Solveig Coles had 3 1/2 weeks to recruit, train, coordinate and schedule the volunteer docents who would guide visitors through "The World of Anne Frank" exhibit at the City-County Building from March 25 through April 22.
"I was told to recruit 100 docents, but I realized we'd need twice that many," Coles said during a Deseret News interview. As a result, Coles spent 14 hours a day on the phone. "The first three weeks, the exhibit took over my life and the life of my family. There was a lot of hard work to do in really too short a time to do it."Coles named a captain for each of the four weeks of the exhibit. Eleanor Whisenant was captain the first week of the exhibit and estimates she put in 73 hours in coordinating her group of docents. That first week, over 1,800 Utah schoolchildren toured the exhibit as part of scheduled tours.
Captain Naomi Jergensen's second week was even busier, with 2,700 children and 5,000 general public visitors, not even counting drop-ins who didn't go on an organized tour. Sondra Schumann was the next team captain, and Barbara Finlayson is captain this final week of the exhibit. "Each week the attendance picks up more," said Coles. "Monday night was just amazing. We had over 700 people come through in the evening. There would be 40 to 50 people gathered for each tour, and we were taking them through every 10 minutes. I sent a lot of people to the video rooms so they weren't all waiting," Coles said.

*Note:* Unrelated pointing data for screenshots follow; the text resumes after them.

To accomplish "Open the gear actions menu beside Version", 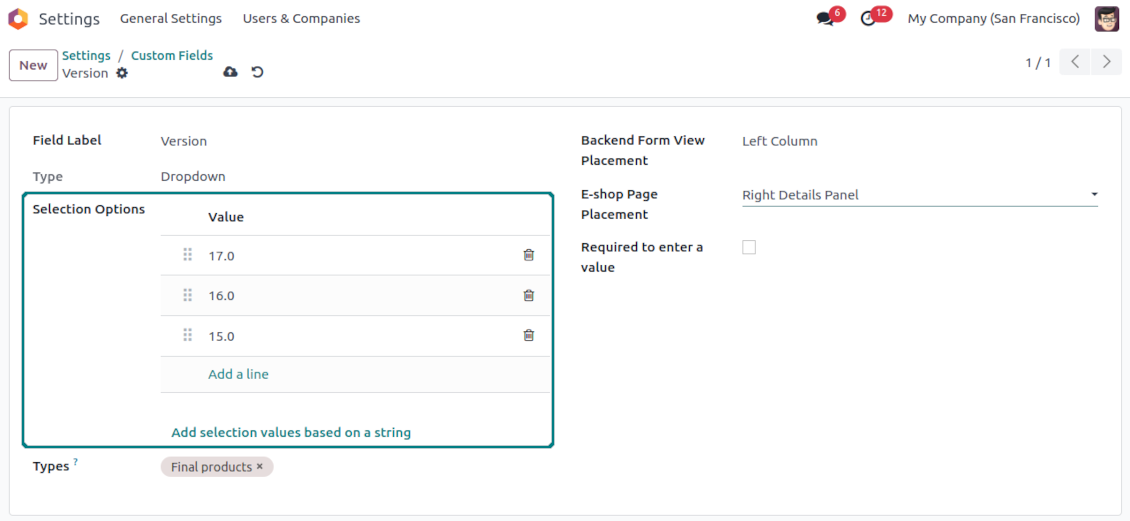I will click(x=122, y=73).
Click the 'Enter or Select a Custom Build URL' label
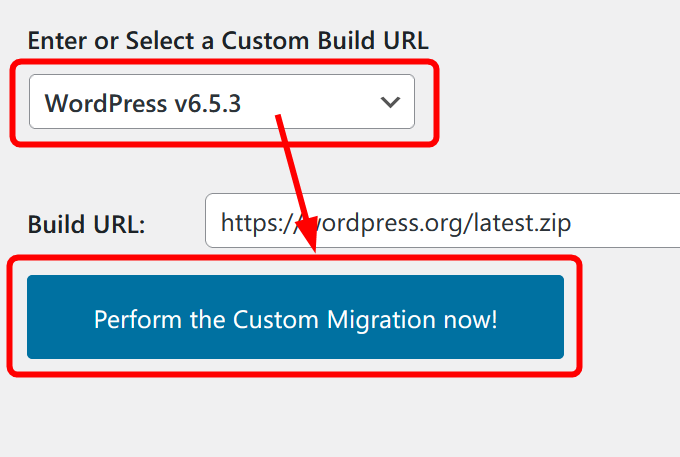 pos(228,41)
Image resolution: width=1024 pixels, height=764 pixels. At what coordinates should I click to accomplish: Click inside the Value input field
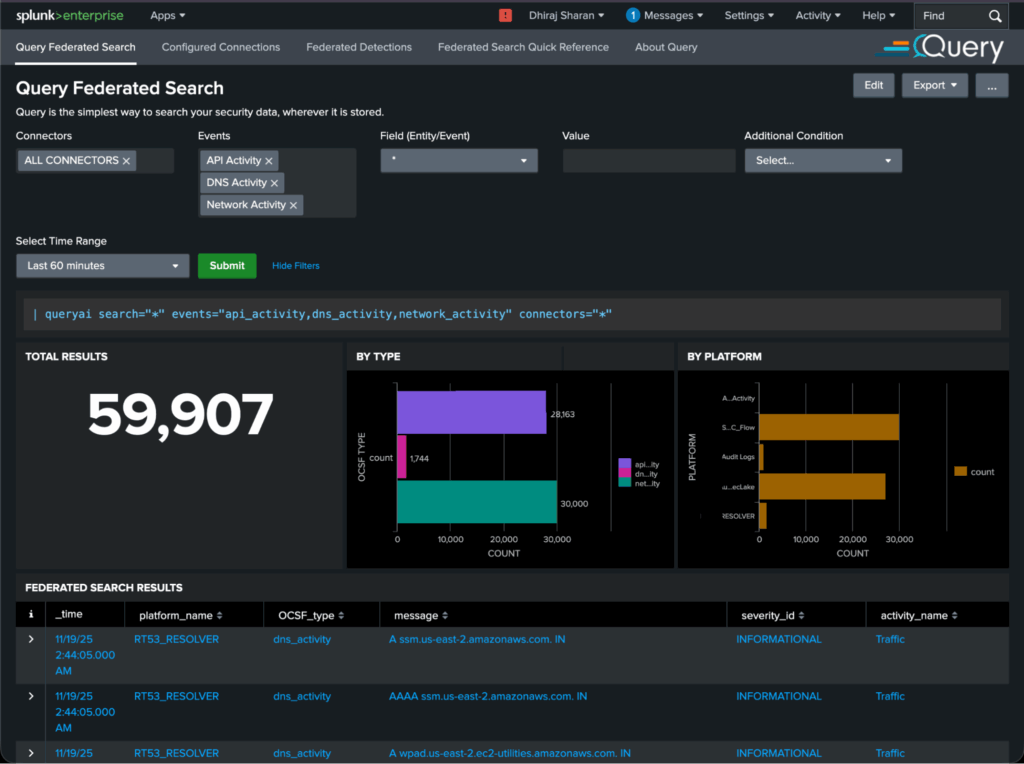(x=648, y=160)
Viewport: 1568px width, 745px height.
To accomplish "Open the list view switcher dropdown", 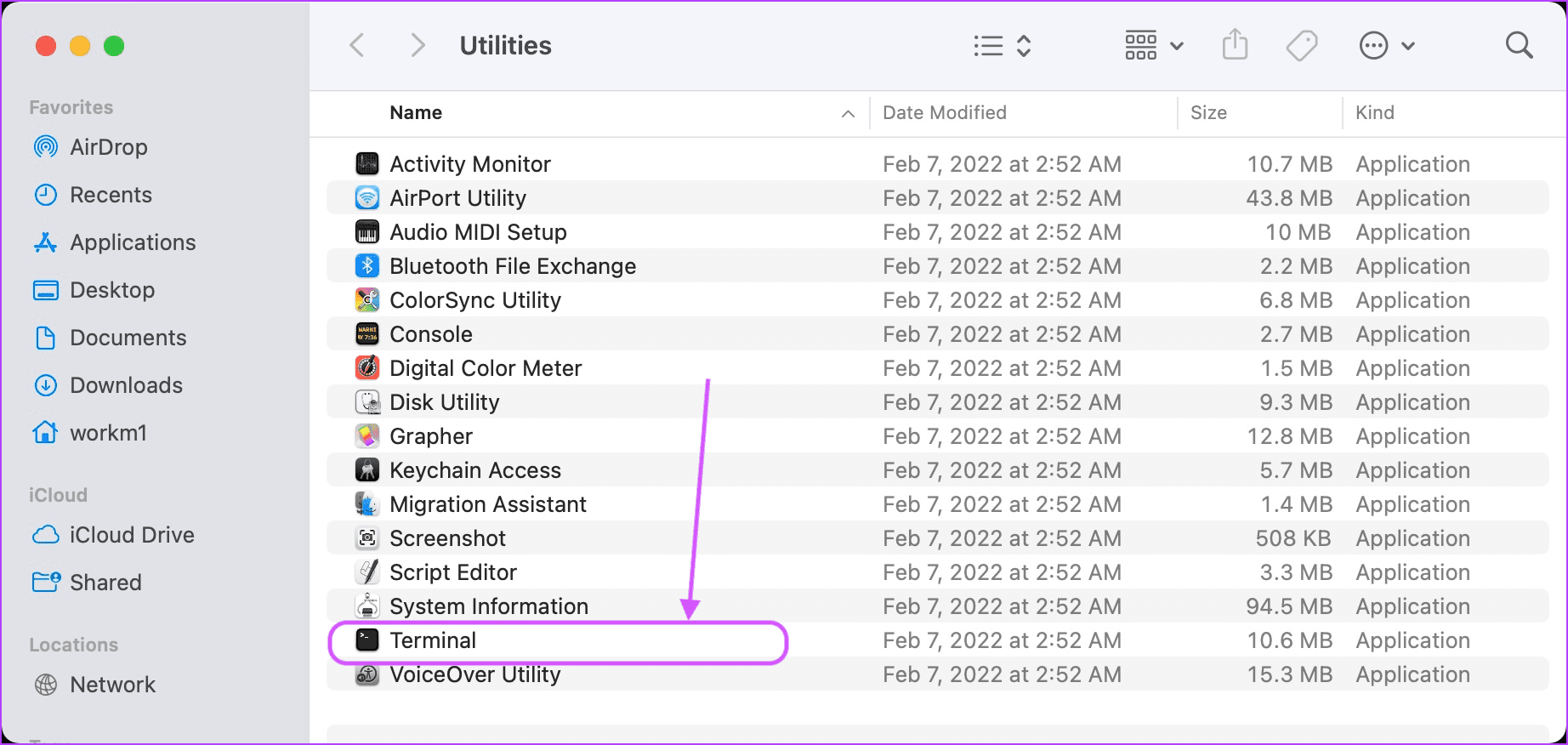I will click(x=1003, y=45).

The docents have not only had touching exchanges with the public - visitors have rolled up their sleeves and shown the tattooed numbers on their arms - but have opened their past to share troubling memories. Docent Fokje Gunn was a member of the Dutch underground and told many school tours how she obtained false identification papers for hidden Jews. Coles tells of one older Dutch man who was taking a group of children through the exhibit when he became very emotional. "He had to wait while he composed himself, but the children were as quiet as can be," she said.
Docent Debbie Coury's mother is a survivor of the Warsaw Ghetto, and she has told her story to countless visitors. A visitor shared what psychologist Bruno Bettleheim, a Holocaust survivor, told him at an airport in New York, "It can happen here, it can happen here!"
Sponsor Geneva Steel recorded much of the exhibit on videotape. Sytske Woodhouse had six members of her family sign up as docents, and when they brought in their family photos to be taped, it was a real time of reflection, so they also brought their children to share the experience.
About 20 high school honor students have served as docents. Natasha Ahanin is a junior at East High School, and another docent said of the Iranian girl, "She knows as much as a college professor!"
While team captain Naomi Jergensen was taking a tour through the exhibit, one woman identified herself as the niece of Miep Gies, the courageous woman who helped to hide and feed the family of Anne Frank. The woman told Jergensen, "One day the Franks were there, the next day they were gone. We wondered for two years what happened to them." Miep Gies didn't tell her own family that the Franks were in hiding.
One man in the Gies family said to Jergensen as he looked at the photos, "I call those people by name, they are my family. And the victims, I call them by name. . . ." Then he turned, walked to the stairway and wept.